What is one thing you
wish families with typical situations realized about families dealing with
special needs?
Children with special needs aren't so different than
children without special needs. They are loved, fought for, and kissed
goodnight just like any child should be.
What is your dream
getaway (either family, couple, or by yourself. . . or all three)?
I absolutely love Cherokee, NC during the middle of Fall.
What is your child's
favorite toy/therapy tool?
Marlena's favorite toy is her wipes case! Closed, of course,
but the particular brand we usually buy is encased in a crinkly plastic. She
loves to hear the crinkling noise.
What is your favorite
coffee (or coffee alternative) drink?
I personally love a Dunkin Donuts Caramel Iced Latte, no
sugar, with whip.
Tell us about Hats for Hydro
Hats For Hydro is something that
I'm just now trying to lift off the ground! My goal is to provide every little
one facing hydrocephalus at birth a cozy crocheted hat. One of the most
noticeable side effects of fetal hydrocephalus is often, but not always, an
enlarged head size. Often times, there aren't any baby hats that will fit a
newborn with hydrocephalus. I wish to change that for all of our miracles. I
was inspired by a pretty pink knit hat in our NICU that stretched around my darling
36 wk newborn's 42 cm nogging.
One theme on your blog is "divine appointments". You had a
major turning point during your pregnancy where you went from considering
terminating your pregnancy to wholeheartedly wanting to sustain it. Can you
tell us about that decision process? Tell us about the moment that changed your
mind.
The worst three days of my
pregnancy were the three days that I contemplated termination. I was a
hypocrite. It went against everything I always proclaimed. The decision really
does feel a lot different when it directly concerns your personal real life
matters. I felt like a murderer by thinking about it, even though I hadn't yet
allowed anyone to harm my child. I asked many questions on our diagnosis day.

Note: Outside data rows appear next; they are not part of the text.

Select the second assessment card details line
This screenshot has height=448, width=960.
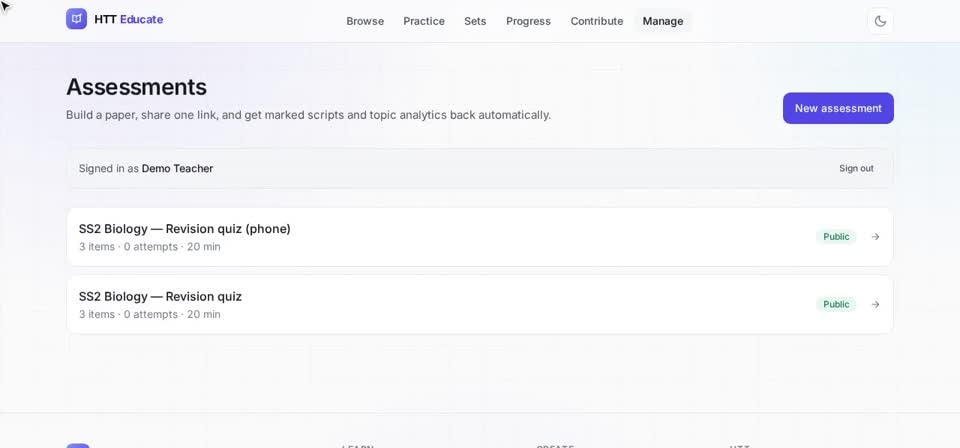[149, 315]
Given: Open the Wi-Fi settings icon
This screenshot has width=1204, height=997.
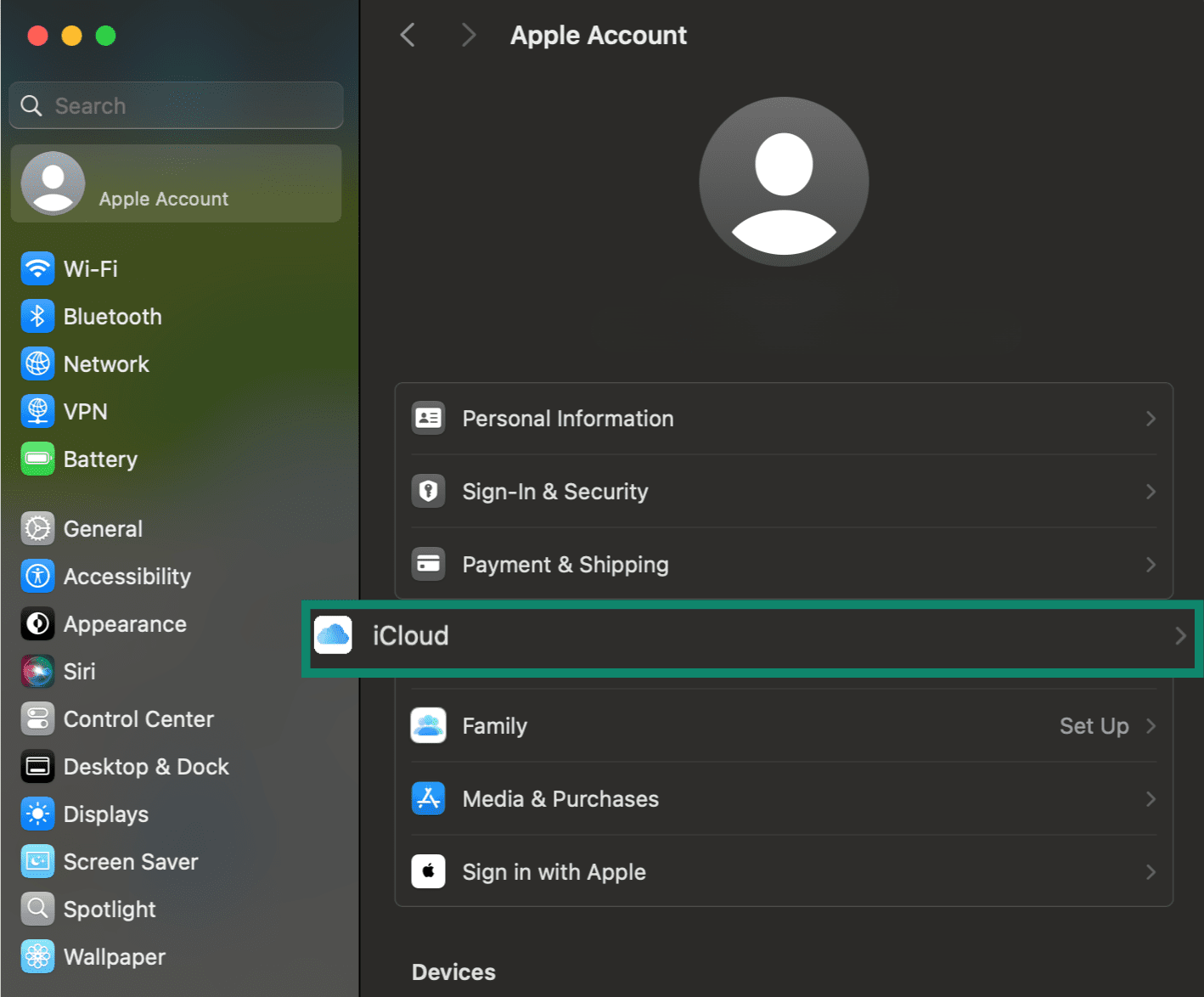Looking at the screenshot, I should coord(37,268).
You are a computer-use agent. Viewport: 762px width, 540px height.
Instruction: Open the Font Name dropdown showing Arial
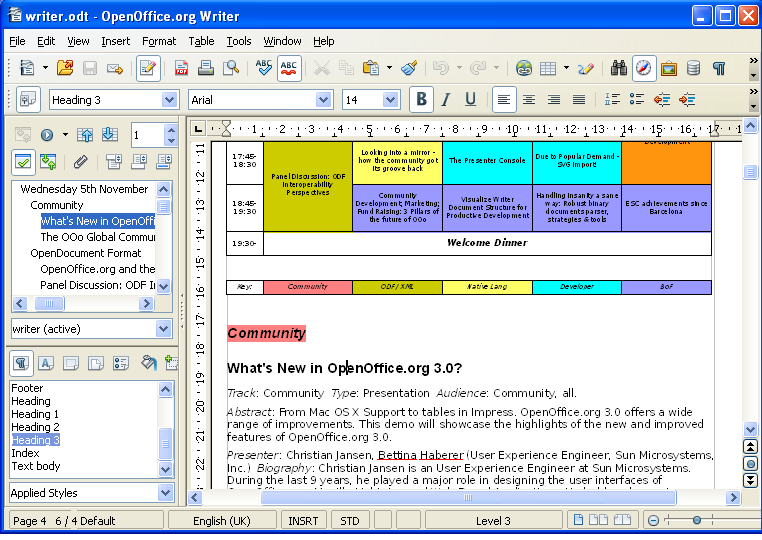[323, 99]
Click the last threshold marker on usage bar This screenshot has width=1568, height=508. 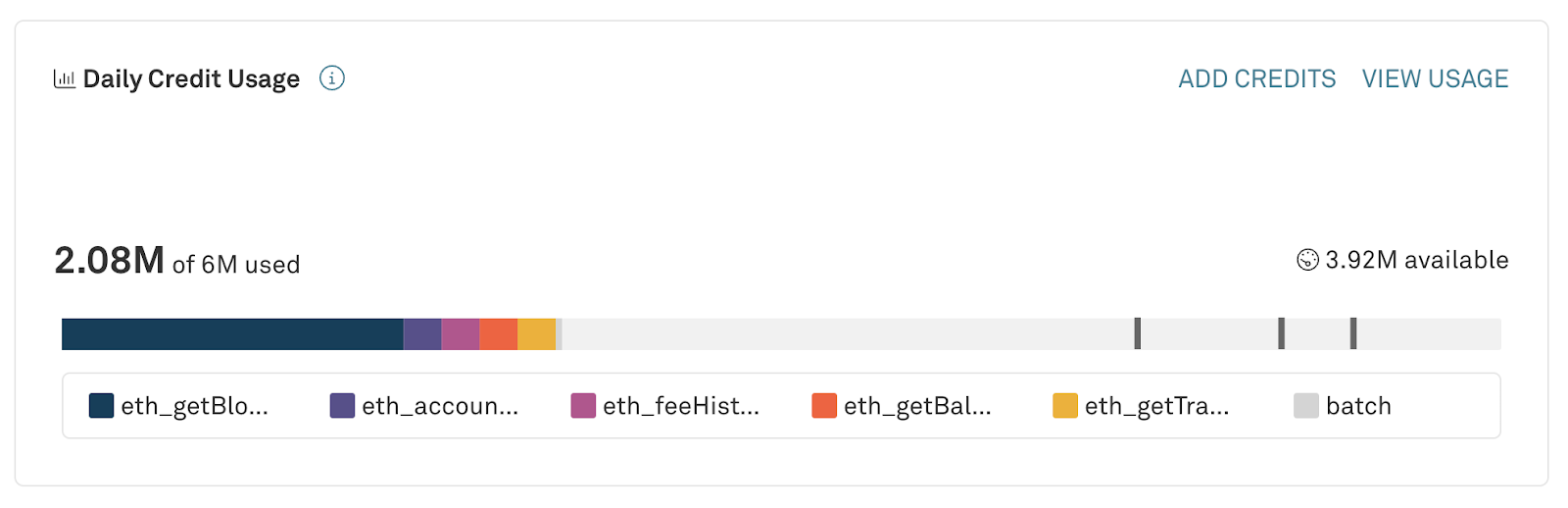tap(1353, 333)
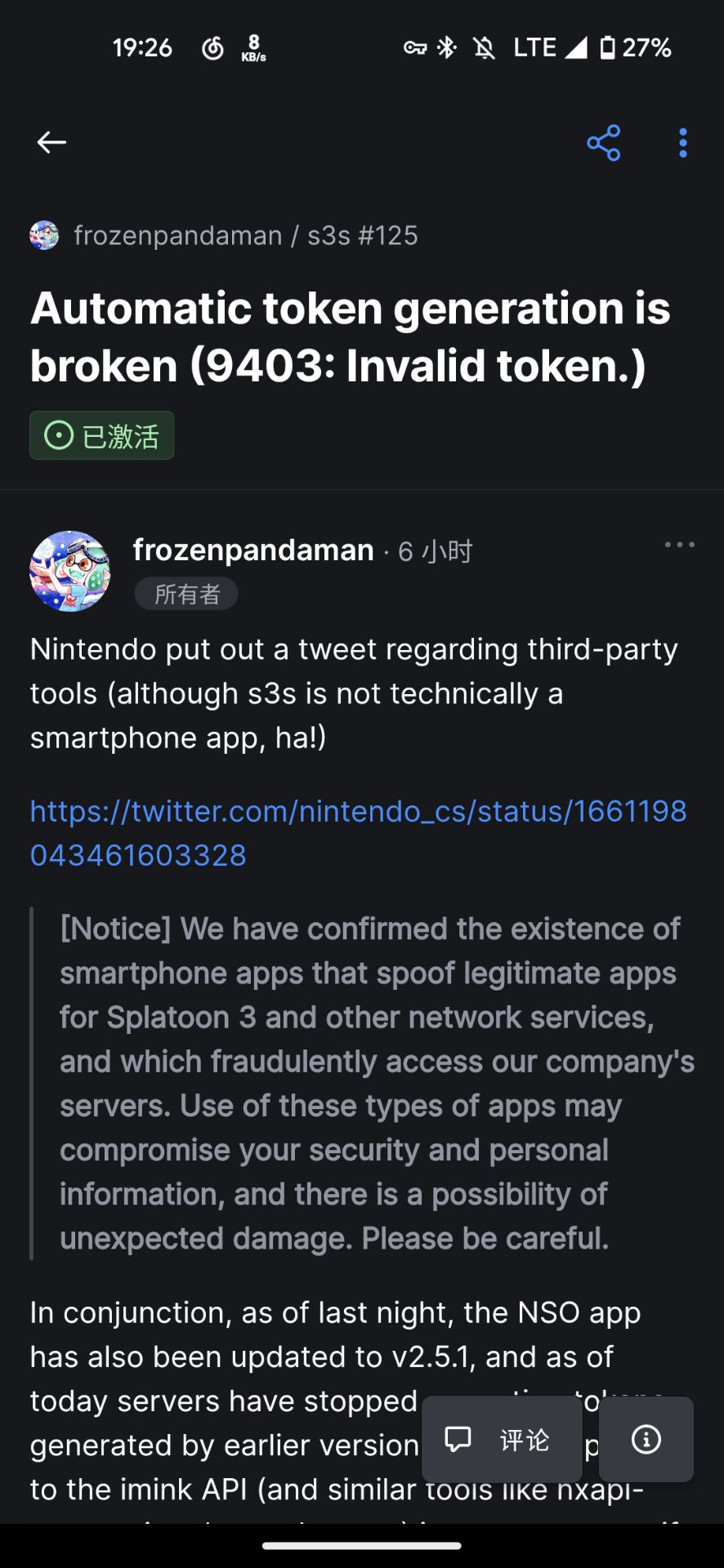This screenshot has height=1568, width=724.
Task: Open issue options from the top-right menu
Action: [682, 142]
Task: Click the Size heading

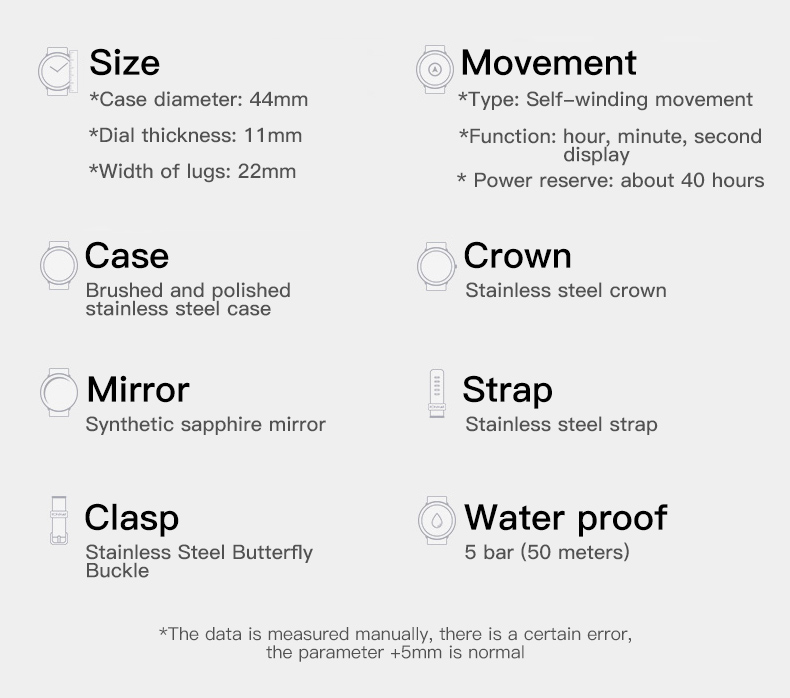Action: [125, 62]
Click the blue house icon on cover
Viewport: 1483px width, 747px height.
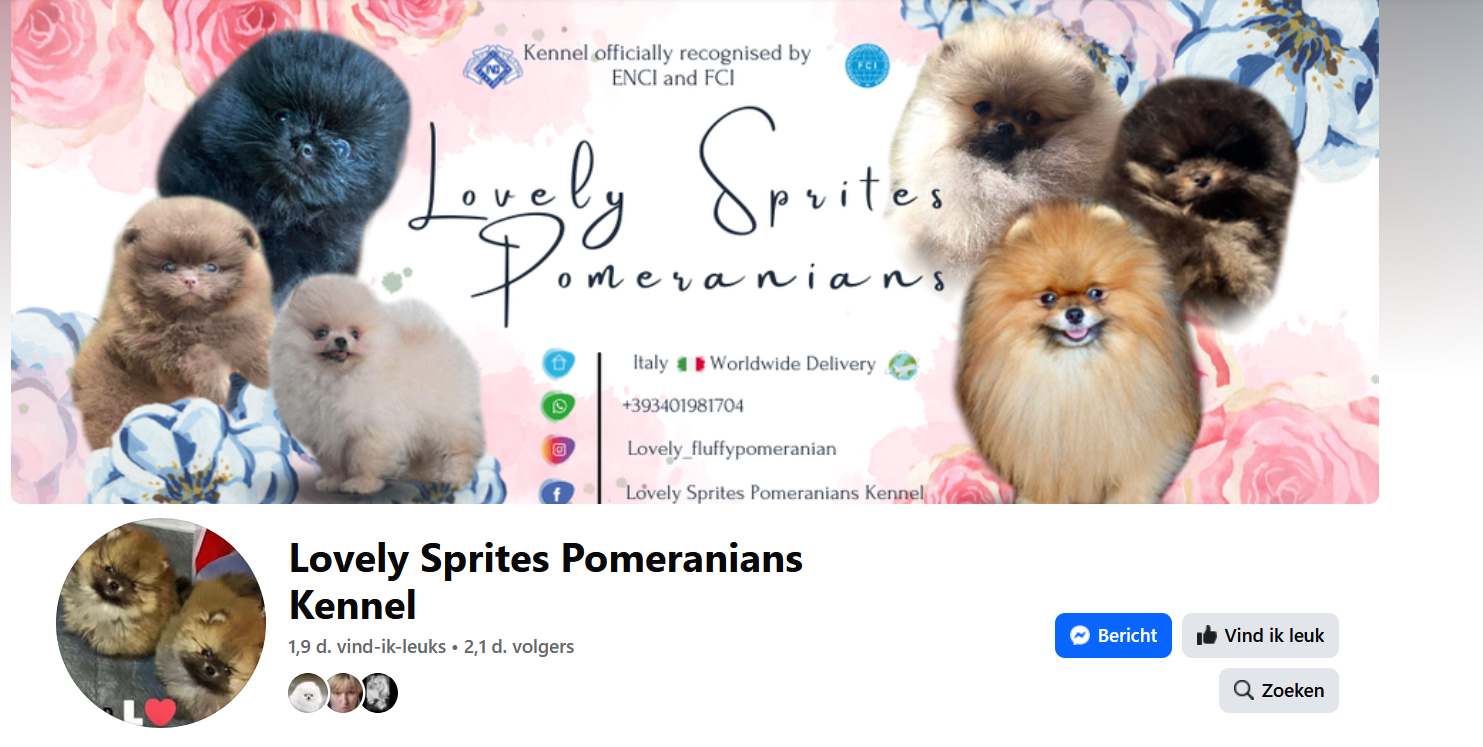[559, 362]
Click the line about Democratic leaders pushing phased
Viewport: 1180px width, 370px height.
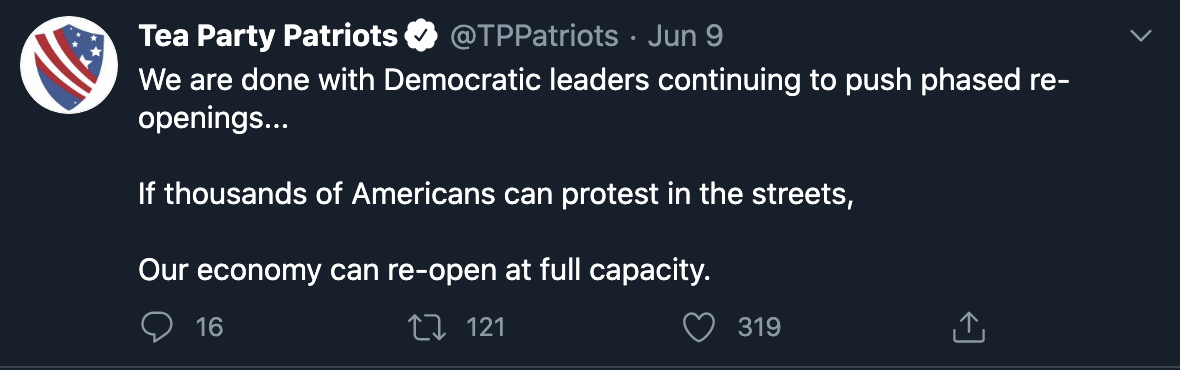[x=604, y=80]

"Will she be able to walk? Talk? Form relationships?" The answer to
all of my questions was, "I don't know." Except for one. "Will
she have any chance to have a normal life?" The answer to this one was,
"No."
During the night of that third
day, I was driving back to my mom's house to pick up Vincent after dropping my
husband off to work. I was having such a hard time. I was so lost, in such
absolute despair. I saw a church with a lot of cars. I was crying hysterically
when I drove up, parked my car, and walked up to the doors where some men were
in a group talking. They looked at me, with concerned expressions, and escorted
me inside. Tears still stained my face incessantly, one after the other, as if
they were racing gravity to get down my face. I was hurting. I was alone. I was
crushed. My baby, who we thought for those euphoric fifteen minutes in the
waiting room was perfectly healthy, was sick. Her future was uncertain.
I found peace that night, as a
woman took me into a room alone. She took both of my hands into both of her
hands. As I continued to explain what was going on with my baby's brain, she
stopped me mid-sentence and said, "Sweetie, that's called hydrocephalus.
I'm a nurse." I was a little bit shocked. Looking back, I view this
meeting as a divine appointment. I looked up to her, in the most girlish,
painstakingly hoarse voice, "If I abort this baby, is that murder?"
She paused for a moment and said,
"God
breathed life into your baby."
I felt like these words were being spoken through her by
Jesus himself. The conviction in her soft, pleasant voice when she spoke this
sentence flowed into my soul. I didn't just hear these words, I felt them. She
took me into the main area of the church where they were having a special guest
speaker that night. I cried the rest of the night, holding both hands on my big
belly, praying for a miracle. My family was pretty angry with me after I got
home, because I didn't exactly tell anyone where I was or what I was doing. I
just had to go. I had to find out more about the only One I had to turn to. Now
I know that He is real. Miracles are still happening. Jesus is still working
through people to help us. I am so, so thankful.
1 comment:
Julie, I love reading your blog. And thank you for all the "Hydro Mom" stories; each one is uniquely beautiful!!